Contraction of the muscles stimulates the Golgi tendon organ, which acts as a brake or
shock absorber to prevent a contraction that is too quick or extreme.
Q: If you hold your arm straight out and someone pulls it down slightly, it quickly
bounces back. Which proprioceptor is responsible?
A: The muscle spindle
Q: What is the function of Golgi tendon organs?
A: They respond to muscle tension and thereby prevent excessively strong muscle
contractions.
Reflexes- consistent automatic responses to stimuli
Infant reflexes:
1. grasp reflex- if you place an object firmly in an infant’s hand, the infant
grasps it
2. Babinski reflex- if you stroke the sole of the foot, the infant extends the
big toe and fans the others
3. Rooting reflex- if you touch an infant’s cheek, the infant turns toward the
stimulated chek and begins to suck
Infants and children show allied reflexes more strongly than adults (reflexes that tend to
elicit other reflexes)
Ballistic movement- movement executed as a whole: once initiated, it cannot be altered
(ex. reflexes)
Central pattern generators- neural mechanisms in the spinal cord that generate
rhythmic patterns of motor output
Motor program- a fixed sequence of movements (ex. yawns)

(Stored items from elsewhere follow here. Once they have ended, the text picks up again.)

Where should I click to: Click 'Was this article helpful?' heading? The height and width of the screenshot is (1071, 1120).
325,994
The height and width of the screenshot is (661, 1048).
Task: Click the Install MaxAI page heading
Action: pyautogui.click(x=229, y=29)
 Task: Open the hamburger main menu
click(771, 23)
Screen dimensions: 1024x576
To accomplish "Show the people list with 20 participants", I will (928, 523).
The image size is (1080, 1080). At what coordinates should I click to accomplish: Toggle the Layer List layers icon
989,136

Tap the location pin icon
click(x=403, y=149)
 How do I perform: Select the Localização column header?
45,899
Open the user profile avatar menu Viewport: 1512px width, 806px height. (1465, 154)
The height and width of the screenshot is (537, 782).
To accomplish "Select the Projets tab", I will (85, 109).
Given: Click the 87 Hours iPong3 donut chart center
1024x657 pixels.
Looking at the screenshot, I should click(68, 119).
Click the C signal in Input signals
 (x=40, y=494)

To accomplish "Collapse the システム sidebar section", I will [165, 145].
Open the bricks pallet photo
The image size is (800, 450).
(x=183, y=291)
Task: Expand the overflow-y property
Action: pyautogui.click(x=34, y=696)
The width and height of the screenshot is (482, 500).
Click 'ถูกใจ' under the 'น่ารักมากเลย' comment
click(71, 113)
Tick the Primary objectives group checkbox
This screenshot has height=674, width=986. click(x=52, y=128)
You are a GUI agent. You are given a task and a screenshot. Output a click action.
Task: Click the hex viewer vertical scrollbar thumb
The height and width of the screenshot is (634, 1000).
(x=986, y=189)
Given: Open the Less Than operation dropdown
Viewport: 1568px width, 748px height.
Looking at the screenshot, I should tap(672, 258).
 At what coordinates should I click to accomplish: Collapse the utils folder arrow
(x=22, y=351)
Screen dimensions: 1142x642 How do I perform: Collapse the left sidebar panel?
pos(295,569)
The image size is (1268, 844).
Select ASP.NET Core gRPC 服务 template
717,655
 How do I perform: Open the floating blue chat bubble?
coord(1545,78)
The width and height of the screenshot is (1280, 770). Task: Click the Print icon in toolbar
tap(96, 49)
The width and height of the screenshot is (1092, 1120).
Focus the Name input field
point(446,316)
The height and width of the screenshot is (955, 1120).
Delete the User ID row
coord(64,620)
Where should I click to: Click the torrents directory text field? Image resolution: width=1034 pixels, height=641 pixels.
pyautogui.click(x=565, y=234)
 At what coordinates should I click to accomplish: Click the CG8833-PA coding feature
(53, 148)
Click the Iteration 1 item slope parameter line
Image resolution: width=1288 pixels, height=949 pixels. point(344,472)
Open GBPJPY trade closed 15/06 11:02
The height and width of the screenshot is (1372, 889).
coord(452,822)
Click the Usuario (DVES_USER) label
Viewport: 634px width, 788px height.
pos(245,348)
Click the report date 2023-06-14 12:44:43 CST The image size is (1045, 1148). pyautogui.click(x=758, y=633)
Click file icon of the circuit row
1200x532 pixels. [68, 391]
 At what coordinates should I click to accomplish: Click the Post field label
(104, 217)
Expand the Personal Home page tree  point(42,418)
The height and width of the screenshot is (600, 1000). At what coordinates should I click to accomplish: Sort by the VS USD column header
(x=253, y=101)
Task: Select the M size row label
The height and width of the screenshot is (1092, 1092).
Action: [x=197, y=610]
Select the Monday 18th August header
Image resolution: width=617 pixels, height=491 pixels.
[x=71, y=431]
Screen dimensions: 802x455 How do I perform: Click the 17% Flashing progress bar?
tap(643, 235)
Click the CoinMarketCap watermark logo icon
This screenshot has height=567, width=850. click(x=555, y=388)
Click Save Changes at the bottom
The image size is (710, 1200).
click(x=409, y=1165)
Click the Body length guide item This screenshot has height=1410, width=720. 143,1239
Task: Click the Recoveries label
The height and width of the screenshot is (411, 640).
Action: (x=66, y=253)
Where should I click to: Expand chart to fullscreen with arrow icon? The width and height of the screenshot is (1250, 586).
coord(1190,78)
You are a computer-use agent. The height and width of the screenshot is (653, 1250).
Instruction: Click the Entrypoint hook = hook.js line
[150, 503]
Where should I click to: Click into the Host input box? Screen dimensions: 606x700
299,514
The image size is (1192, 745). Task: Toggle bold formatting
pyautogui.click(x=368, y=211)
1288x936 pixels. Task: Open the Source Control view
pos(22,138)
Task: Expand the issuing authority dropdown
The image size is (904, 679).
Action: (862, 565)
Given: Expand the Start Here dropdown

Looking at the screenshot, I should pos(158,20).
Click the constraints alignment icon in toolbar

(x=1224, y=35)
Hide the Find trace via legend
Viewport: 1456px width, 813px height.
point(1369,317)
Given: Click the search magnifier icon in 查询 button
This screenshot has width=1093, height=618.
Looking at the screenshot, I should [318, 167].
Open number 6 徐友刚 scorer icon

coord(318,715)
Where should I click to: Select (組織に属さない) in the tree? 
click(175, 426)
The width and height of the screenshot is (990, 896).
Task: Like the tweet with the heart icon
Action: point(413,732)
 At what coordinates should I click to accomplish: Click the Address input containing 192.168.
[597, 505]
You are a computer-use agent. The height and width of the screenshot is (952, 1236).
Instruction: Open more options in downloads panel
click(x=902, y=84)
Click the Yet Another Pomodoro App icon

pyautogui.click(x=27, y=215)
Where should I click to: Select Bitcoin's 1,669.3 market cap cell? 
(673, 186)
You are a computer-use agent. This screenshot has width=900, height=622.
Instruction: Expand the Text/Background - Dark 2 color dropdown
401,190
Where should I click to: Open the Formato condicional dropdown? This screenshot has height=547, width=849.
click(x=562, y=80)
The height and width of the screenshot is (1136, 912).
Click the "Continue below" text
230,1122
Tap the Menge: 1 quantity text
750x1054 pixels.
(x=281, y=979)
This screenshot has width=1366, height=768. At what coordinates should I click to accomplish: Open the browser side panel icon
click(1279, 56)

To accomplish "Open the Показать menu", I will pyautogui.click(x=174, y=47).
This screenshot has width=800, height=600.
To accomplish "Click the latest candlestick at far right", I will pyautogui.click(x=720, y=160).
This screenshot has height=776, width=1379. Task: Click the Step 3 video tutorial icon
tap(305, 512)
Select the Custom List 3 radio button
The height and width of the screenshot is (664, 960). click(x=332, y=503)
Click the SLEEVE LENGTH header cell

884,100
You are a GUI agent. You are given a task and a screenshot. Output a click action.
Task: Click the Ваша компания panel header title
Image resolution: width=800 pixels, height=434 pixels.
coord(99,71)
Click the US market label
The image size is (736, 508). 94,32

Some movements, especially reflexes, proceed as a unit, with little if any guidance from
sensory feedback. Other movements, such as threading a needle, are guided and
redirected by sensory feedback.
8.2- Brain Mechanisms of Movement
Electrical stimulation of the primary motor cortex- the precentral gyrus of the frontal
cortex, just anterior to the central sulcus- elicits movememnts.